Nano-engineered lignin from Rubia tinctorum L. waste: A breakthrough in sustainable UV-protective textile coatings

Abstract

Revolutionizing textile waste valorization, this study transforms Rubia tinctorum L. biomass residues into high-performance functional materials through an innovative circular bioeconomy. The optimization of an organosolv process using response surface methodology enabled the extraction of high-purity lignin (97.3 %) from dye extraction waste, achieving a remarkable 53.83 % yield under optimal conditions (75 % organic acid, 0.1 solid-liquid ratio, 2.8 h extraction time).
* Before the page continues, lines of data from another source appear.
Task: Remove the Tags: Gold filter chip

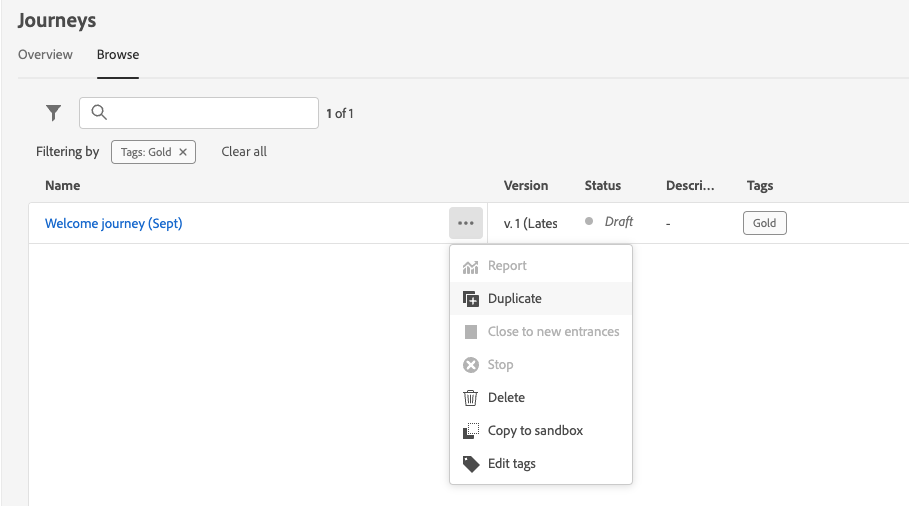Action: [x=183, y=152]
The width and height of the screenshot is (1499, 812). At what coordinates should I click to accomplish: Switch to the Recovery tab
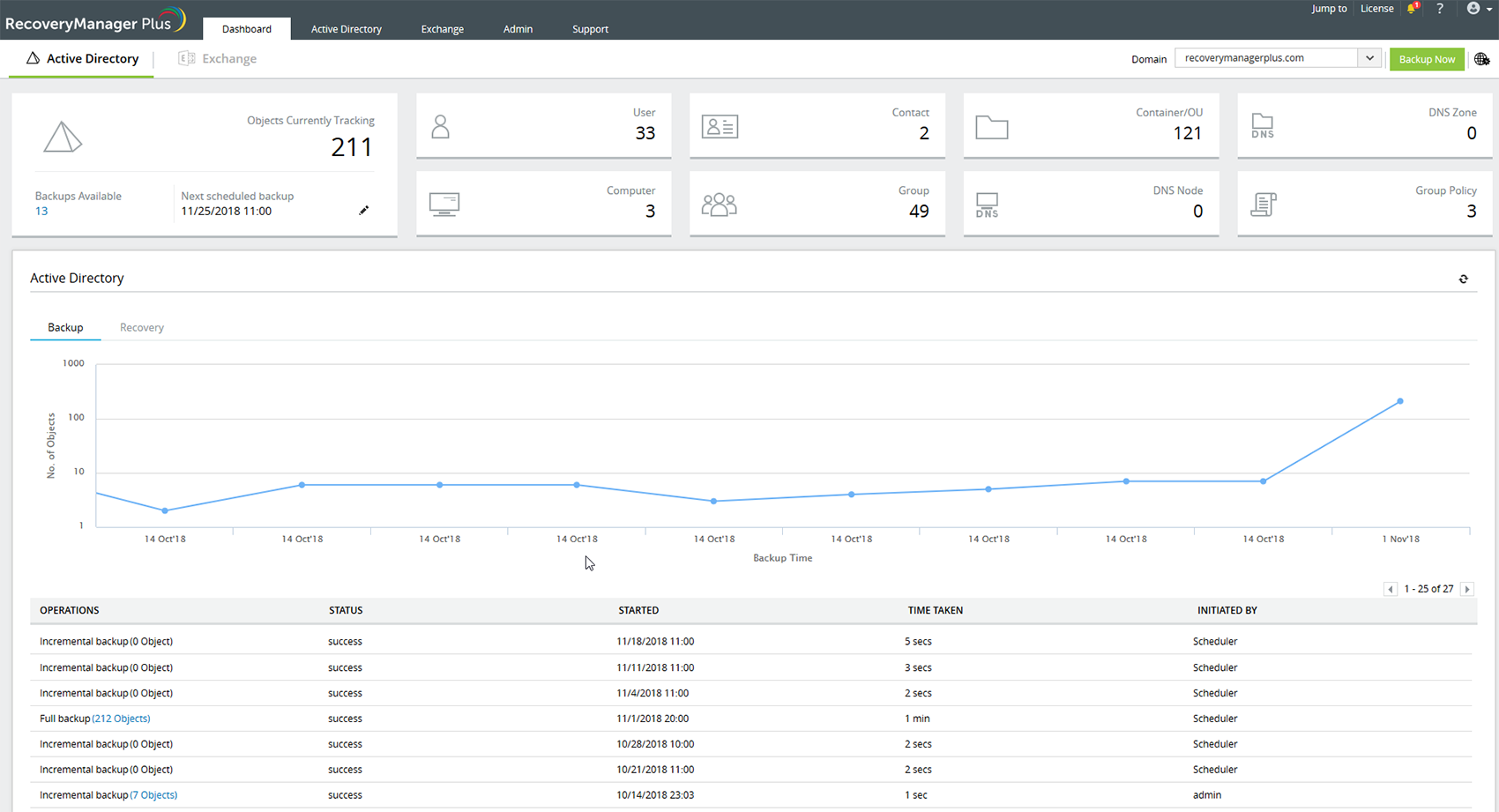pyautogui.click(x=141, y=327)
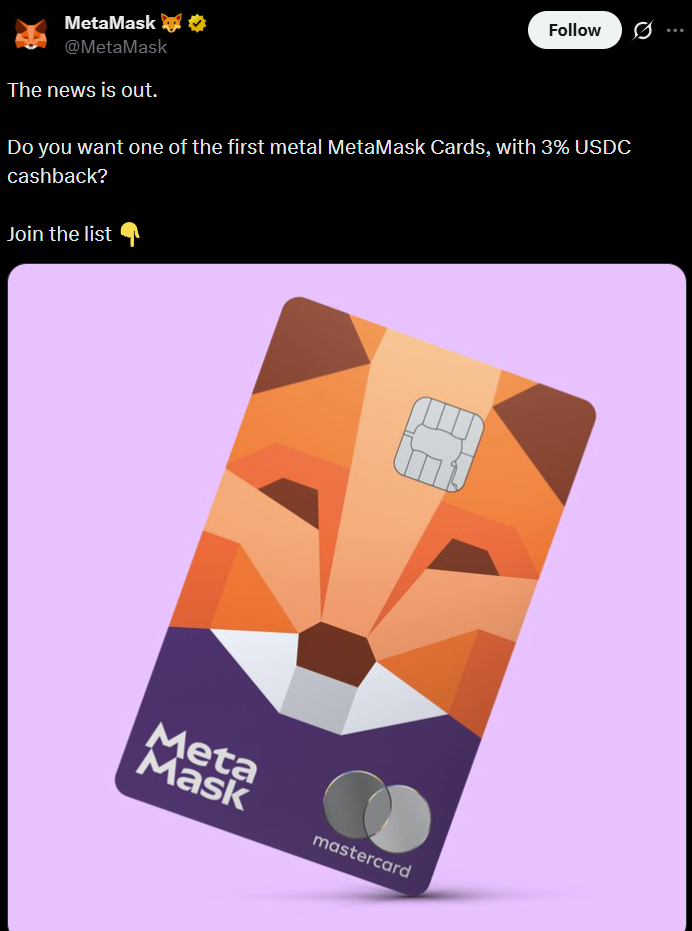Follow the MetaMask account
The width and height of the screenshot is (692, 931).
(574, 30)

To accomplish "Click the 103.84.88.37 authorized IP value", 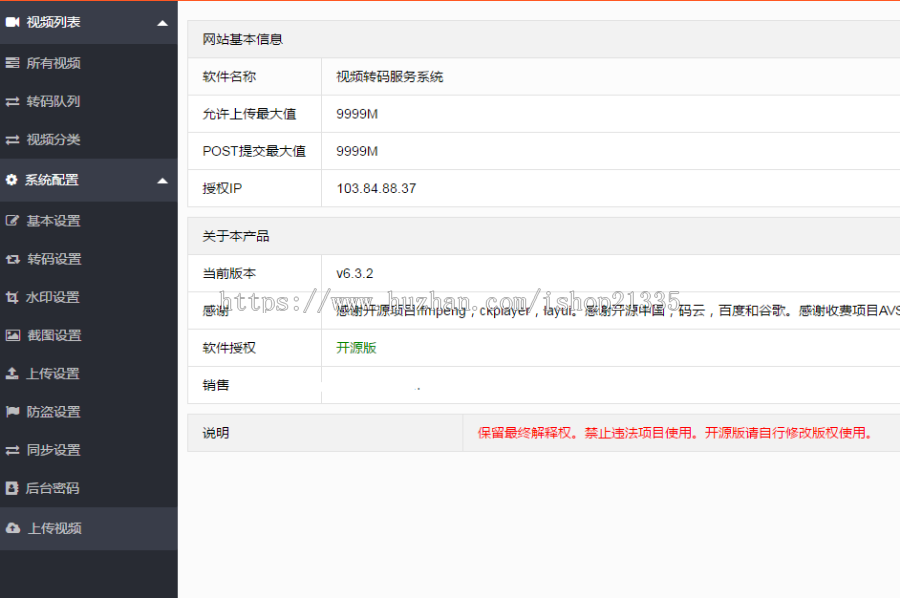I will (x=376, y=188).
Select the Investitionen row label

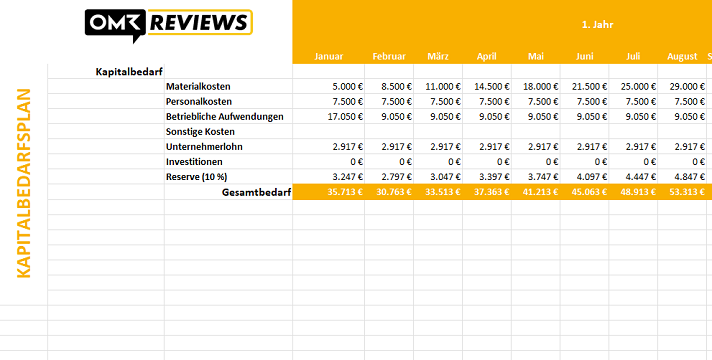click(194, 162)
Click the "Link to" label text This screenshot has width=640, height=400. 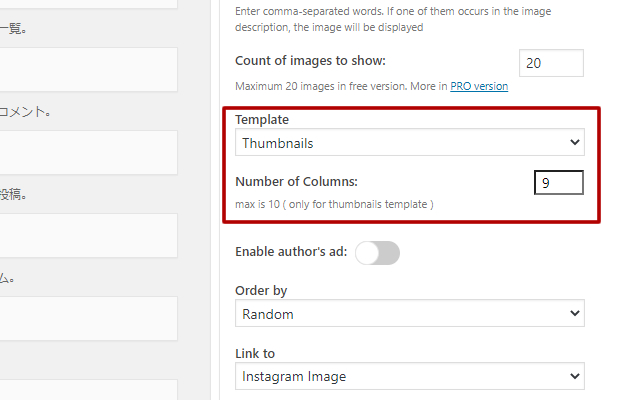coord(255,353)
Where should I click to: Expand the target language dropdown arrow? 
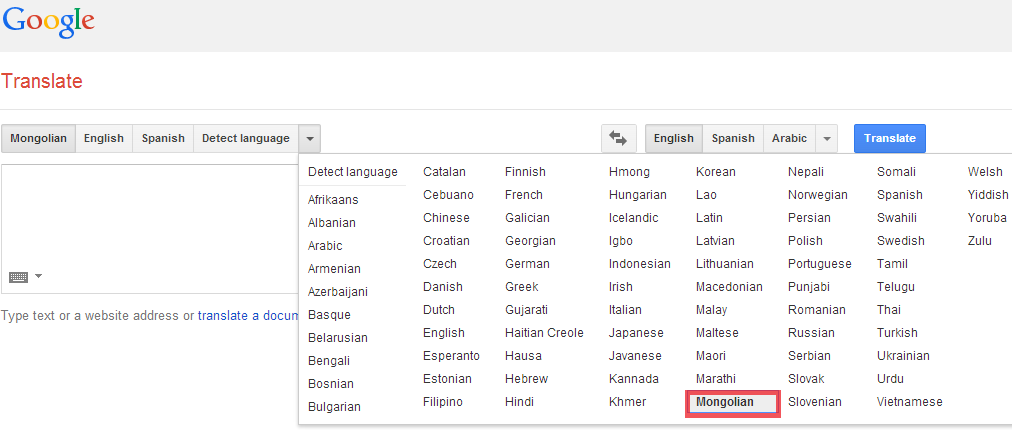click(x=826, y=139)
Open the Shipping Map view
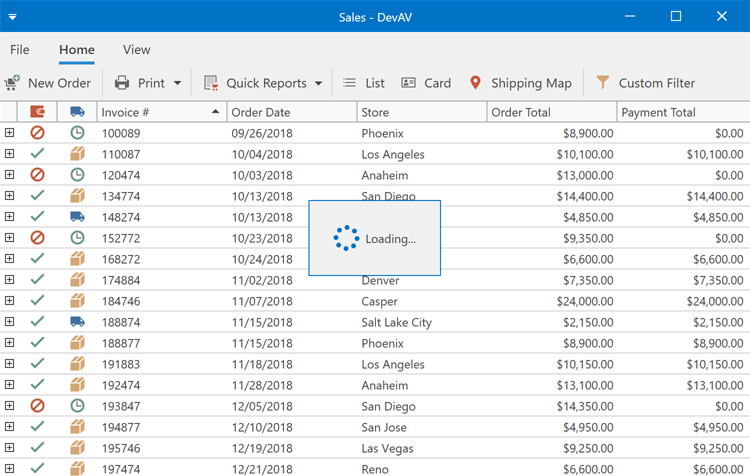The height and width of the screenshot is (476, 750). click(520, 83)
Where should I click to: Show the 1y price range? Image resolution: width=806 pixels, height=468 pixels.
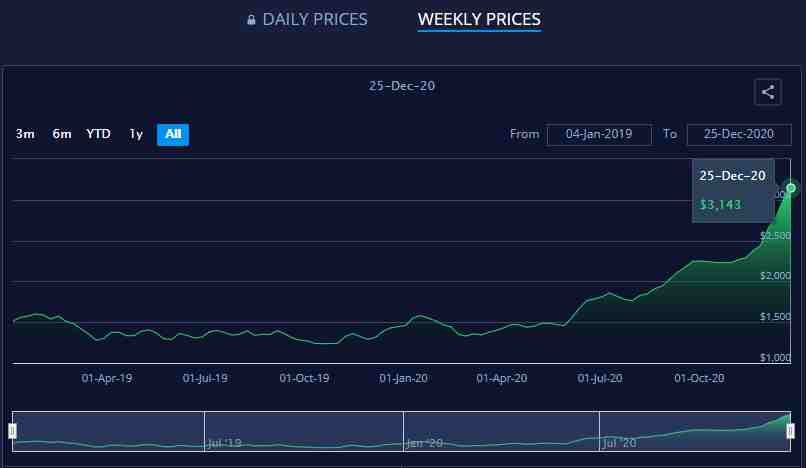pos(136,134)
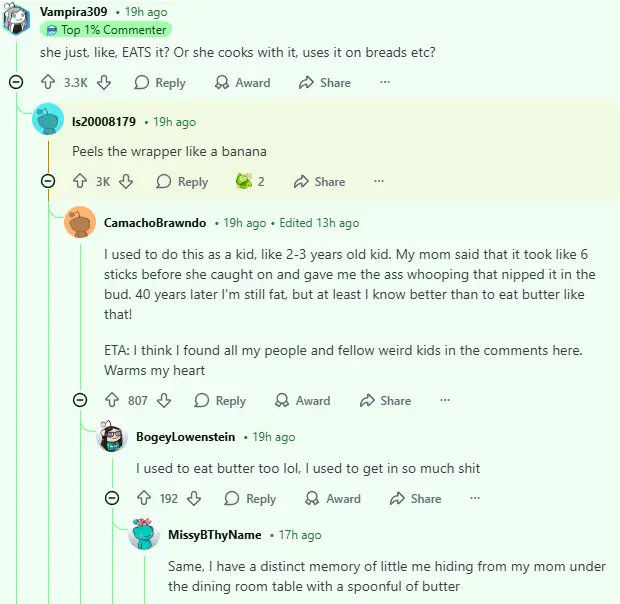The height and width of the screenshot is (604, 620).
Task: Reply to CamachoBrawndo's comment
Action: (220, 400)
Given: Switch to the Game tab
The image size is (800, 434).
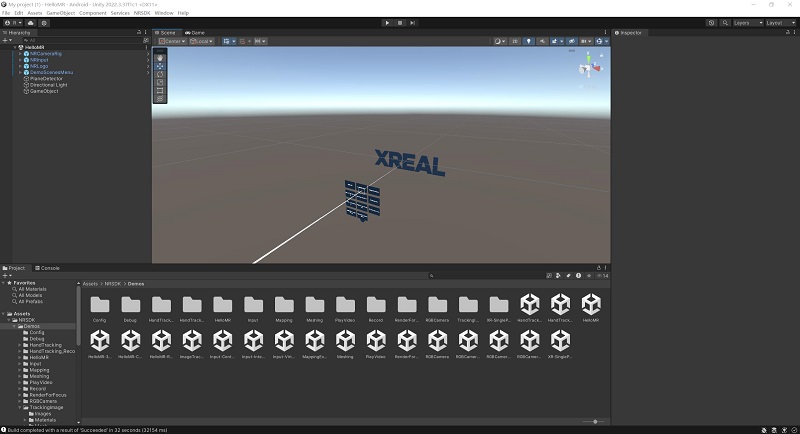Looking at the screenshot, I should (196, 32).
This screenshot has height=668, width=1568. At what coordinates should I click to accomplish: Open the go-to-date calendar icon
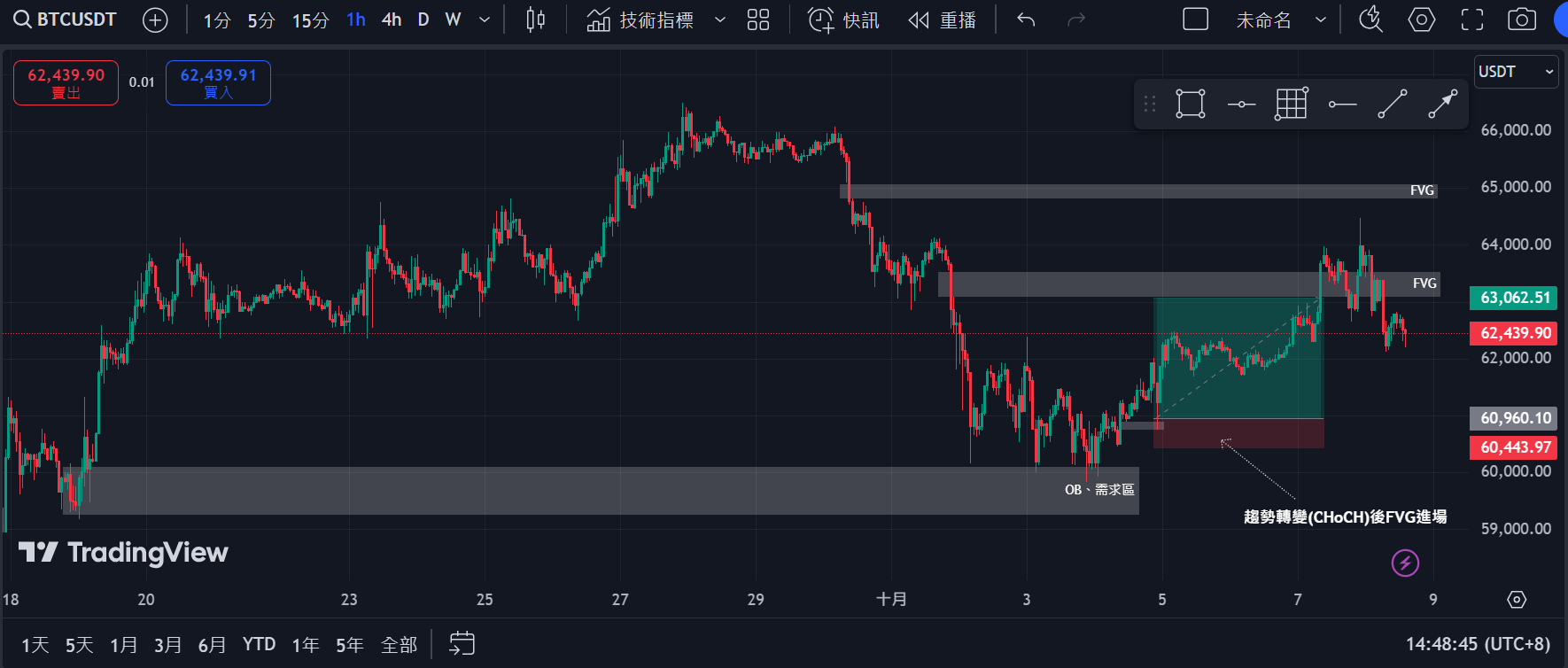[x=462, y=644]
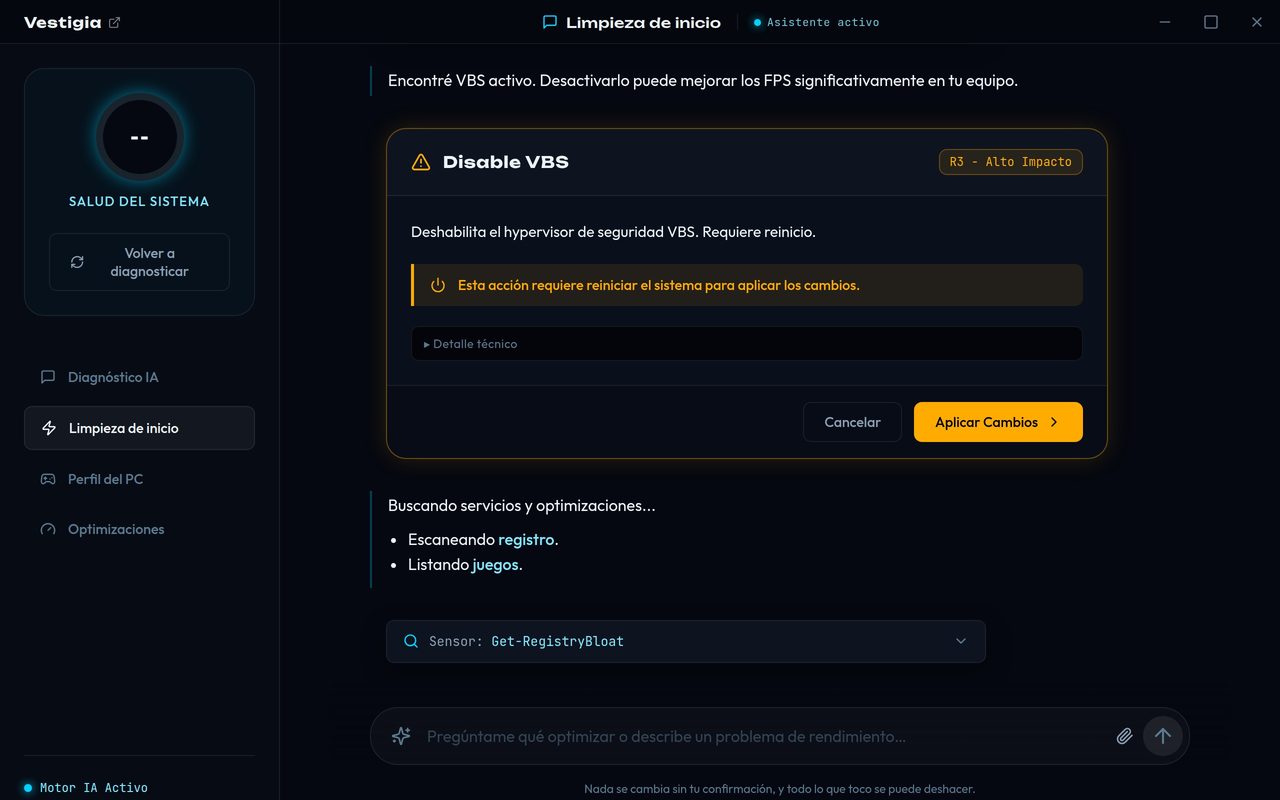The width and height of the screenshot is (1280, 800).
Task: Click the refresh icon in Volver a diagnosticar
Action: click(77, 262)
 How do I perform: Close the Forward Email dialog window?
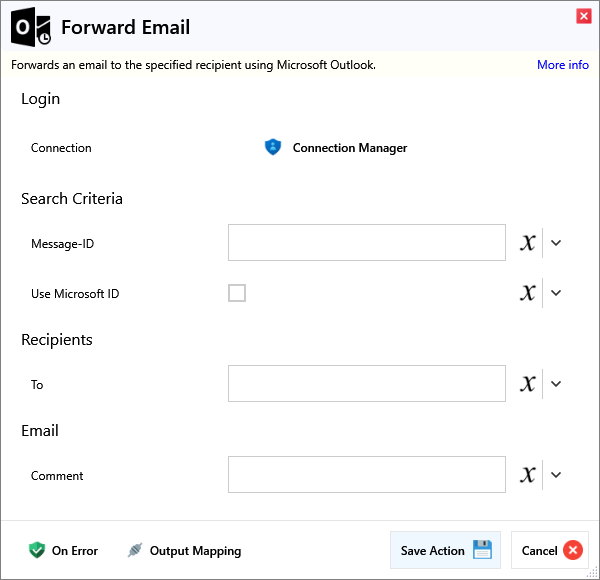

Comprehensive characterization such as Scanning electron microscopy (SEM), thermogravimetric analysis (TG), Fourier Transform Infrared spectroscopy (FTIR), X-ray diffraction (XRD), Differential Scanning Calorimetry (DSC), and Nuclear magnetic resonance (NMR) confirmed the exceptional purity of the extracted lignin, containing minimal saccharide (2.129 %) and protein (0.28 %) impurities. Converting this lignin into nanoparticles via ultrasound technology represents a breakthrough for advanced textile applications. The application of these nanoparticles to wool fabrics in combination with traditional mordants (tannin and alum) and Rubia tinctorum L. dye created a dual-functional coating with outstanding UV protection (UPF 96) and significant antimicrobial properties against S. aureus and E. coli. This novel approach achieves superior fabric protection and establishes a sustainable closed-loop system by upcycling waste into value-added products. This scalable strategy for transforming textile industry waste into high-performance nanomaterials, pioneers new horizons for sustainable textile functionalization.